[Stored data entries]
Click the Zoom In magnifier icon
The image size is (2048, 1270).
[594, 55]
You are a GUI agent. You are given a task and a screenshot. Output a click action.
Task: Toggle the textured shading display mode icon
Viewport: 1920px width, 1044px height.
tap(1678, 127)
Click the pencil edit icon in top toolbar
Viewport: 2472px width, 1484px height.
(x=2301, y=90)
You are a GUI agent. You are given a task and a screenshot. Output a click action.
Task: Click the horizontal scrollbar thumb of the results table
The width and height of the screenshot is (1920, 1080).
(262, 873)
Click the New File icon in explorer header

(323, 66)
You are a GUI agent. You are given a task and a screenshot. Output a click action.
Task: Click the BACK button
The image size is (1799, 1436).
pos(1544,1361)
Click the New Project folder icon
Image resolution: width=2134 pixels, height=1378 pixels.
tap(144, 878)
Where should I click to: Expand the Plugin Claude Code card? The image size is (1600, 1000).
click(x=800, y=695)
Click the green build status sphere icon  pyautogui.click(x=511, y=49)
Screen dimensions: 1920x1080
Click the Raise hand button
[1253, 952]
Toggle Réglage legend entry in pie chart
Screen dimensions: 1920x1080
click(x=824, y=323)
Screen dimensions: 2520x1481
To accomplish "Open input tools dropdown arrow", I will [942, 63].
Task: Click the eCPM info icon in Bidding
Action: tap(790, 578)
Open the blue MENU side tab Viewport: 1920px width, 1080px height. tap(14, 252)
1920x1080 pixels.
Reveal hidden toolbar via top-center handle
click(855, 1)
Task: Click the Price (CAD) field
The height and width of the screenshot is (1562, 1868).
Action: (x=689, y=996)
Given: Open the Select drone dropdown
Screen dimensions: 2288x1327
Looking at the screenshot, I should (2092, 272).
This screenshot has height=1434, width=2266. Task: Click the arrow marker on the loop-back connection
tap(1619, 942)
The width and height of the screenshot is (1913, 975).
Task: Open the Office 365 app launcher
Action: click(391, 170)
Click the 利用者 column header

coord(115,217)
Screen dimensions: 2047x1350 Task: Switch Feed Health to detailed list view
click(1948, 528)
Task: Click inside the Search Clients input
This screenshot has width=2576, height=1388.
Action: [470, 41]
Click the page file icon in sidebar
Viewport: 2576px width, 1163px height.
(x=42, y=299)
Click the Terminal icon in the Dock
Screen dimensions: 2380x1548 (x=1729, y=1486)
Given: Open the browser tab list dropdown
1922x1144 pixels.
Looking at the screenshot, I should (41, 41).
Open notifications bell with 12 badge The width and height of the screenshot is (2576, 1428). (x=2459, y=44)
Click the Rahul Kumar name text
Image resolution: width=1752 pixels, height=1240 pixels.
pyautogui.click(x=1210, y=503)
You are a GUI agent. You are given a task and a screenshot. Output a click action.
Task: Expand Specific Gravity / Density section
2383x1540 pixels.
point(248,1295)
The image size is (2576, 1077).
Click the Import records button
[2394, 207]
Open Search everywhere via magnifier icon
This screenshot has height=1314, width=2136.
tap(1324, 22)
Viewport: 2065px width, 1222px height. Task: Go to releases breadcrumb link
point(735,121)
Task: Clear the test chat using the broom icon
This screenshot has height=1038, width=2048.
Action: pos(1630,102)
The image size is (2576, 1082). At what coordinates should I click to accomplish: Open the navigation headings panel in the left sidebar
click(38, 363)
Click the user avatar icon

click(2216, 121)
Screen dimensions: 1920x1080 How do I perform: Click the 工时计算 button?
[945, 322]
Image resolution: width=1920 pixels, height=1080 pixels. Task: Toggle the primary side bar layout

■ DIRECTIONS ■
Copy the lines above, please. Keep them exact.

■ RESULT OF THE TASK ■
Click the Zoom In magnifier icon
The image size is (2048, 1270).
[594, 55]
You are a GUI agent. You are given a task and a screenshot. Output a click action.
Task: Toggle the textured shading display mode icon
Viewport: 1920px width, 1044px height.
tap(1678, 127)
Click the pencil edit icon in top toolbar
Viewport: 2472px width, 1484px height.
(x=2301, y=90)
You are a GUI agent. You are given a task and a screenshot. Output a click action.
Task: Click the horizontal scrollbar thumb of the results table
The width and height of the screenshot is (1920, 1080).
(262, 873)
Click the New File icon in explorer header

(323, 66)
You are a GUI agent. You are given a task and a screenshot. Output a click action.
Task: Click the BACK button
The image size is (1799, 1436).
pos(1544,1361)
Click the New Project folder icon
Image resolution: width=2134 pixels, height=1378 pixels.
tap(144, 878)
Where should I click to: Expand the Plugin Claude Code card? The image size is (1600, 1000).
click(x=800, y=695)
Click the green build status sphere icon  pyautogui.click(x=511, y=49)
Screen dimensions: 1920x1080
Click the Raise hand button
[1253, 952]
Toggle Réglage legend entry in pie chart
Screen dimensions: 1920x1080
click(x=824, y=323)
Screen dimensions: 2520x1481
To accomplish "Open input tools dropdown arrow", I will [942, 63].
Task: Click the eCPM info icon in Bidding
Action: tap(790, 578)
Open the blue MENU side tab Viewport: 1920px width, 1080px height. tap(14, 252)
1920x1080 pixels.
Reveal hidden toolbar via top-center handle
click(855, 1)
Task: Click the Price (CAD) field
The height and width of the screenshot is (1562, 1868).
Action: (x=689, y=996)
Given: Open the Select drone dropdown
Screen dimensions: 2288x1327
Looking at the screenshot, I should (2092, 272).
This screenshot has height=1434, width=2266. Task: Click the arrow marker on the loop-back connection
tap(1619, 942)
The width and height of the screenshot is (1913, 975).
Task: Open the Office 365 app launcher
Action: click(391, 170)
Click the 利用者 column header

coord(115,217)
Screen dimensions: 2047x1350 Task: Switch Feed Health to detailed list view
click(1948, 528)
Task: Click inside the Search Clients input
This screenshot has width=2576, height=1388.
Action: [470, 41]
Click the page file icon in sidebar
Viewport: 2576px width, 1163px height.
(x=42, y=299)
Click the Terminal icon in the Dock
Screen dimensions: 2380x1548 (x=1729, y=1486)
Given: Open the browser tab list dropdown
1922x1144 pixels.
Looking at the screenshot, I should (41, 41).
Open notifications bell with 12 badge The width and height of the screenshot is (2576, 1428). (x=2459, y=44)
Click the Rahul Kumar name text
Image resolution: width=1752 pixels, height=1240 pixels.
pyautogui.click(x=1210, y=503)
You are a GUI agent. You are given a task and a screenshot. Output a click action.
Task: Expand Specific Gravity / Density section
2383x1540 pixels.
point(248,1295)
The image size is (2576, 1077).
Click the Import records button
[2394, 207]
Open Search everywhere via magnifier icon
This screenshot has height=1314, width=2136.
tap(1324, 22)
Viewport: 2065px width, 1222px height. Task: Go to releases breadcrumb link
point(735,121)
Task: Clear the test chat using the broom icon
This screenshot has height=1038, width=2048.
Action: pos(1630,102)
The image size is (2576, 1082). At what coordinates should I click to accomplish: Open the navigation headings panel in the left sidebar
click(38, 363)
Click the user avatar icon

click(2216, 121)
Screen dimensions: 1920x1080 How do I perform: Click the 工时计算 button?
[945, 322]
Image resolution: width=1920 pixels, height=1080 pixels. Task: Toggle the primary side bar layout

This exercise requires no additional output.